Lignocellulose, the most abundant biomass on Earth, is a complex recalcitrant material mainly composed of three fractions: cellulose, hemicelluloses and lignins. In nature, lignocellulose is efficiently degraded for carbon recycling. Lignocellulose degradation involves numerous microorganisms and their secreted enzymes that act in synergy. Even they are efficient, the natural processes for lignocellulose degradation are slow (weeks to months). In this study, the objective was to study the synergism of some microorganisms to achieve efficient and rapid lignocellulose degradation.
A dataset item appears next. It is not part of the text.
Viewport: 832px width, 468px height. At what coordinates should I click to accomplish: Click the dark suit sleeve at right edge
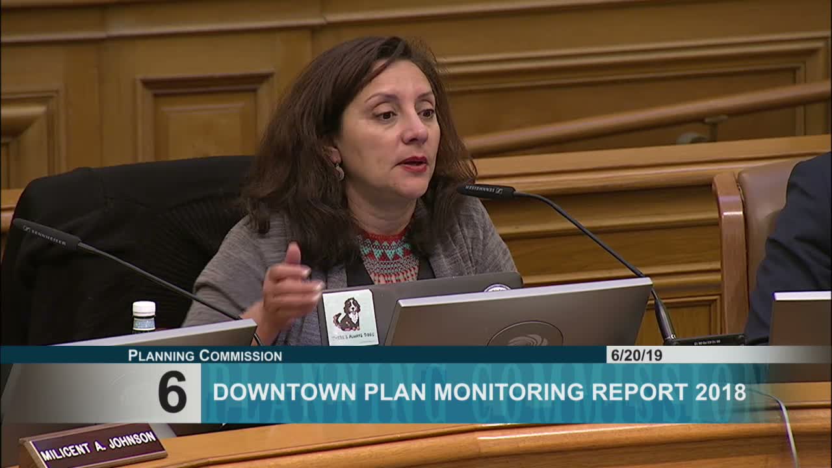(x=793, y=247)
Wheat bran, an abundant co-product from milling industry, was selected as lignocellulosic biomass. Mono-cultures and co-cultures involving one A.niger strain fungi never sequenced before (DSM 1957) and either one of three different Streptomyces strains were tested in order to investigate the potentiality for efficient lignocellulose degradability. Comparative genomics of the strain Aspergillus niger DSM 1957 revealed that it harboured the maximum of AA, CBM, CE and GH among its closest relative strains. The different co-cultures set-up enriched the metabolic diversity and the lignocellulolytic CAZyme content. Depending on the co-cultures, an over-expression of some enzymatic activities (xylanase, glucosidase, arabinosidase) was observed in the co-cultures compared to the mono-cultures suggesting a specific microbial cross-talk depending on the microbial partner. Moreover, metabolomics for each mono and co-culture was performed and revealed an elicitation of the production of secondary metabolites and the activation of silent biosynthetic cluster genes depending on the microbial co-culture. This opens opportunities for the bioproduction of molecules of interest from wheat bran.